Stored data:
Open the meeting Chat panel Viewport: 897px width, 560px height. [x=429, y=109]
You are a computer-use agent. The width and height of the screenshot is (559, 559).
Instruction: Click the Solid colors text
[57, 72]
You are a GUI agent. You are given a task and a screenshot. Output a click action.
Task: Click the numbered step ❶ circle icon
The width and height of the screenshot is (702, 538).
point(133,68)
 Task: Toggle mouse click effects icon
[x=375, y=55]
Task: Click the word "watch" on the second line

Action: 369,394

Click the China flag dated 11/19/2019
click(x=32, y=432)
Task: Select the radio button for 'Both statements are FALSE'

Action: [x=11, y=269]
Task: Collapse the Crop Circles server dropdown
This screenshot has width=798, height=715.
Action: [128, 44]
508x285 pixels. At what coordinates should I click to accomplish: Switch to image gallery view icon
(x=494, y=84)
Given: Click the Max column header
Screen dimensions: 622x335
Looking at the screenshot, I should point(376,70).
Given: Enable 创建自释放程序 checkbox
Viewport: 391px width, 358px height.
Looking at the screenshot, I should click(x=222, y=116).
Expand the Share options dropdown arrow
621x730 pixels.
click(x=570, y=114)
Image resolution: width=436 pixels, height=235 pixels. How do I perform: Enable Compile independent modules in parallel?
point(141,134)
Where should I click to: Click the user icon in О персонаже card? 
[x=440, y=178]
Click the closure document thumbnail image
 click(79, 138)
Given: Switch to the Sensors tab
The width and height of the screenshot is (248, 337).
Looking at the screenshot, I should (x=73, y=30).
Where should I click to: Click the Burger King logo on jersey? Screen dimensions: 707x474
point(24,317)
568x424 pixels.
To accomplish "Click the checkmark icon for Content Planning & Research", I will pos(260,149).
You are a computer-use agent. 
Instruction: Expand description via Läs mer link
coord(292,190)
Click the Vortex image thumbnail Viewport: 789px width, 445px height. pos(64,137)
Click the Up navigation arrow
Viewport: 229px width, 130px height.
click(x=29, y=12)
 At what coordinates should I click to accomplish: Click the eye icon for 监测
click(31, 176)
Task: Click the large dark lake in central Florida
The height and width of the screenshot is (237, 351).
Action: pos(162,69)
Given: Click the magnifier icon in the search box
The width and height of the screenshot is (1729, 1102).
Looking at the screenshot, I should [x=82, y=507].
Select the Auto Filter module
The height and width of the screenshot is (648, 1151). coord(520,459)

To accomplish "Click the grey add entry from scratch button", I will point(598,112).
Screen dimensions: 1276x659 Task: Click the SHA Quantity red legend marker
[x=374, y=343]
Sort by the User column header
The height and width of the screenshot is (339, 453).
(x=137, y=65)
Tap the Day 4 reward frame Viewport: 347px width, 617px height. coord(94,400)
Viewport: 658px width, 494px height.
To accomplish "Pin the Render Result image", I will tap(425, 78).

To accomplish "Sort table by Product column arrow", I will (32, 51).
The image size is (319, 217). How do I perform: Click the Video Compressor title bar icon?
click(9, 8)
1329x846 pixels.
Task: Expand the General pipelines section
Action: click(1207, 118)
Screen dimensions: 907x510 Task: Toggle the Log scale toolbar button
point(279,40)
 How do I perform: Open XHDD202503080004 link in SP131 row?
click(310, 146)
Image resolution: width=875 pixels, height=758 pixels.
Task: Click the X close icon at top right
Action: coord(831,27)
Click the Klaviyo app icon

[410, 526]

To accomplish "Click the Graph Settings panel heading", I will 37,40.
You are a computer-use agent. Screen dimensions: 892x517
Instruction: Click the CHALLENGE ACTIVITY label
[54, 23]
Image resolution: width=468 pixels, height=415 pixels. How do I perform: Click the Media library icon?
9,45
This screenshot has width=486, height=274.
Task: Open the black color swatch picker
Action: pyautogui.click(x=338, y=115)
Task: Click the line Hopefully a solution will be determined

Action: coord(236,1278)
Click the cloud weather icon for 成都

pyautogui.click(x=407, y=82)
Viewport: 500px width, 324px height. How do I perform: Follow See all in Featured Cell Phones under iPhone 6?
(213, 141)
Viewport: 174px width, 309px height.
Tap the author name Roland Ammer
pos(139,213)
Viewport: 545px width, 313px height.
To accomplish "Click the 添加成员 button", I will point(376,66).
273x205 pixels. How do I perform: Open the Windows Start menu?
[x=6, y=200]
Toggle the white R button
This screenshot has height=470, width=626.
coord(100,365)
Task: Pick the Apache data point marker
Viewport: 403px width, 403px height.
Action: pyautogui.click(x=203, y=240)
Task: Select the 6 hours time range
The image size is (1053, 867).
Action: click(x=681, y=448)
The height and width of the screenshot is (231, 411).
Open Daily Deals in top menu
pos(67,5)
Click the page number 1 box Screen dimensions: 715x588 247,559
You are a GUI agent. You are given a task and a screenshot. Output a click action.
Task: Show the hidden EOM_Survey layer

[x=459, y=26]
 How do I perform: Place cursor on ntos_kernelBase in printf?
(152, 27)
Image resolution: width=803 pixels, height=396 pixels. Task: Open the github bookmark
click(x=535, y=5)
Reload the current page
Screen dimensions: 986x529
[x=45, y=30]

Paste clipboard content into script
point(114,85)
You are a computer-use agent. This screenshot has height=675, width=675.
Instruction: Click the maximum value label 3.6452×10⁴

**Short exercise**
Convert the stored data above into a JSON list of strings, with each line as its own string and blank lines left out.

**Task result**
[
  "Open the meeting Chat panel Viewport: 897px width, 560px height. [x=429, y=109]",
  "You are a computer-use agent. The width and height of the screenshot is (559, 559).",
  "Instruction: Click the Solid colors text",
  "[57, 72]",
  "You are a GUI agent. You are given a task and a screenshot. Output a click action.",
  "Task: Click the numbered step ❶ circle icon",
  "The width and height of the screenshot is (702, 538).",
  "point(133,68)",
  " Task: Toggle mouse click effects icon",
  "[x=375, y=55]",
  "Task: Click the word \"watch\" on the second line",
  "Action: 369,394",
  "Click the China flag dated 11/19/2019",
  "click(x=32, y=432)",
  "Task: Select the radio button for 'Both statements are FALSE'",
  "Action: [x=11, y=269]",
  "Task: Collapse the Crop Circles server dropdown",
  "This screenshot has width=798, height=715.",
  "Action: [128, 44]",
  "508x285 pixels. At what coordinates should I click to accomplish: Switch to image gallery view icon",
  "(x=494, y=84)",
  "Given: Click the Max column header",
  "Screen dimensions: 622x335",
  "Looking at the screenshot, I should point(376,70).",
  "Given: Enable 创建自释放程序 checkbox",
  "Viewport: 391px width, 358px height.",
  "Looking at the screenshot, I should click(x=222, y=116).",
  "Expand the Share options dropdown arrow",
  "621x730 pixels.",
  "click(x=570, y=114)",
  "Image resolution: width=436 pixels, height=235 pixels. How do I perform: Enable Compile independent modules in parallel?",
  "point(141,134)",
  "Where should I click to: Click the user icon in О персонаже card? ",
  "[x=440, y=178]",
  "Click the closure document thumbnail image",
  " click(79, 138)",
  "Given: Switch to the Sensors tab",
  "The width and height of the screenshot is (248, 337).",
  "Looking at the screenshot, I should (x=73, y=30).",
  "Where should I click to: Click the Burger King logo on jersey? Screen dimensions: 707x474",
  "point(24,317)",
  "568x424 pixels.",
  "To accomplish \"Click the checkmark icon for Content Planning & Research\", I will pos(260,149).",
  "You are a computer-use agent. ",
  "Instruction: Expand description via Läs mer link",
  "coord(292,190)",
  "Click the Vortex image thumbnail Viewport: 789px width, 445px height. pos(64,137)",
  "Click the Up navigation arrow",
  "Viewport: 229px width, 130px height.",
  "click(x=29, y=12)",
  " At what coordinates should I click to accomplish: Click the eye icon for 监测",
  "click(31, 176)",
  "Task: Click the large dark lake in central Florida",
  "The height and width of the screenshot is (237, 351).",
  "Action: pos(162,69)",
  "Given: Click the magnifier icon in the search box",
  "The width and height of the screenshot is (1729, 1102).",
  "Looking at the screenshot, I should [x=82, y=507].",
  "Select the Auto Filter module",
  "The height and width of the screenshot is (648, 1151). coord(520,459)",
  "To accomplish \"Click the grey add entry from scratch button\", I will point(598,112).",
  "Screen dimensions: 1276x659 Task: Click the SHA Quantity red legend marker",
  "[x=374, y=343]",
  "Sort by the User column header",
  "The height and width of the screenshot is (339, 453).",
  "(x=137, y=65)",
  "Tap the Day 4 reward frame Viewport: 347px width, 617px height. coord(94,400)",
  "Viewport: 658px width, 494px height.",
  "To accomplish \"Pin the Render Result image\", I will tap(425, 78).",
  "To accomplish \"Sort table by Product column arrow\", I will (32, 51).",
  "The image size is (319, 217). How do I perform: Click the Video Compressor title bar icon?",
  "click(9, 8)",
  "1329x846 pixels.",
  "Task: Expand the General pipelines section",
  "Action: click(1207, 118)",
  "Screen dimensions: 907x510 Task: Toggle the Log scale toolbar button",
  "point(279,40)",
  " How do I perform: Open XHDD202503080004 link in SP131 row?",
  "click(310, 146)",
  "Image resolution: width=875 pixels, height=758 pixels.",
  "Task: Click the X close icon at top right",
  "Action: coord(831,27)",
  "Click the Klaviyo app icon",
  "[410, 526]",
  "To accomplish \"Click the Graph Settings panel heading\", I will 37,40.",
  "You are a computer-use agent. Screen dimensions: 892x517",
  "Instruction: Click the CHALLENGE ACTIVITY label",
  "[54, 23]",
  "Image resolution: width=468 pixels, height=415 pixels. How do I perform: Click the Media library icon?",
  "9,45",
  "This screenshot has width=486, height=274.",
  "Task: Open the black color swatch picker",
  "Action: pyautogui.click(x=338, y=115)",
  "Task: Click the line Hopefully a solution will be determined",
  "Action: coord(236,1278)",
  "Click the cloud weather icon for 成都",
  "pyautogui.click(x=407, y=82)",
  "Viewport: 500px width, 324px height. How do I perform: Follow See all in Featured Cell Phones under iPhone 6?",
  "(213, 141)",
  "Viewport: 174px width, 309px height.",
  "Tap the author name Roland Ammer",
  "pos(139,213)",
  "Viewport: 545px width, 313px height.",
  "To accomplish \"Click the 添加成员 button\", I will point(376,66).",
  "273x205 pixels. How do I perform: Open the Windows Start menu?",
  "[x=6, y=200]",
  "Toggle the white R button",
  "This screenshot has height=470, width=626.",
  "coord(100,365)",
  "Task: Pick the Apache data point marker",
  "Viewport: 403px width, 403px height.",
  "Action: pyautogui.click(x=203, y=240)",
  "Task: Select the 6 hours time range",
  "The image size is (1053, 867).",
  "Action: click(x=681, y=448)",
  "The height and width of the screenshot is (231, 411).",
  "Open Daily Deals in top menu",
  "pos(67,5)",
  "Click the page number 1 box Screen dimensions: 715x588 247,559",
  "You are a GUI agent. You are given a task and a screenshot. Output a click action.",
  "Task: Show the hidden EOM_Survey layer",
  "[x=459, y=26]",
  " How do I perform: Place cursor on ntos_kernelBase in printf?",
  "(152, 27)",
  "Image resolution: width=803 pixels, height=396 pixels. Task: Open the github bookmark",
  "click(x=535, y=5)",
  "Reload the current page",
  "Screen dimensions: 986x529",
  "[x=45, y=30]",
  "Paste clipboard content into script",
  "point(114,85)",
  "You are a computer-use agent. This screenshot has height=675, width=675.",
  "Instruction: Click the maximum value label 3.6452×10⁴"
]